# What is expected
Render the lines, starting at the one containing "Click the red downward arrow in panel c" and ending at the last line of the entries, as a Markdown table with the columns Row and Line. Leave out blank lines.

# Dataset extract
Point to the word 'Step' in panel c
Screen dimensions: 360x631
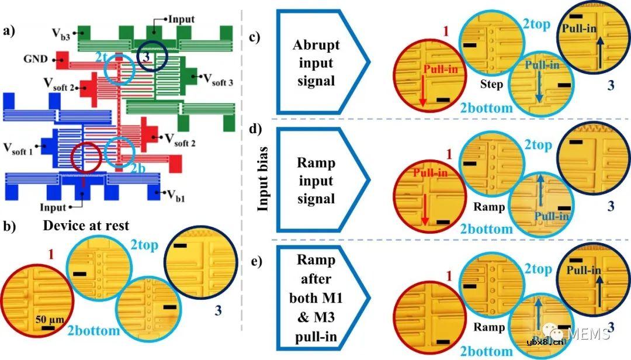click(492, 85)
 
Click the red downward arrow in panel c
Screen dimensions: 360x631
click(422, 92)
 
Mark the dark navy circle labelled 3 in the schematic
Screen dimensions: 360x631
click(151, 59)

# The response
| Row | Line |
|---|---|
| 1 | Click the red downward arrow in panel c |
| 2 | Screen dimensions: 360x631 |
| 3 | click(422, 92) |
| 4 | Mark the dark navy circle labelled 3 in the schematic |
| 5 | Screen dimensions: 360x631 |
| 6 | click(151, 59) |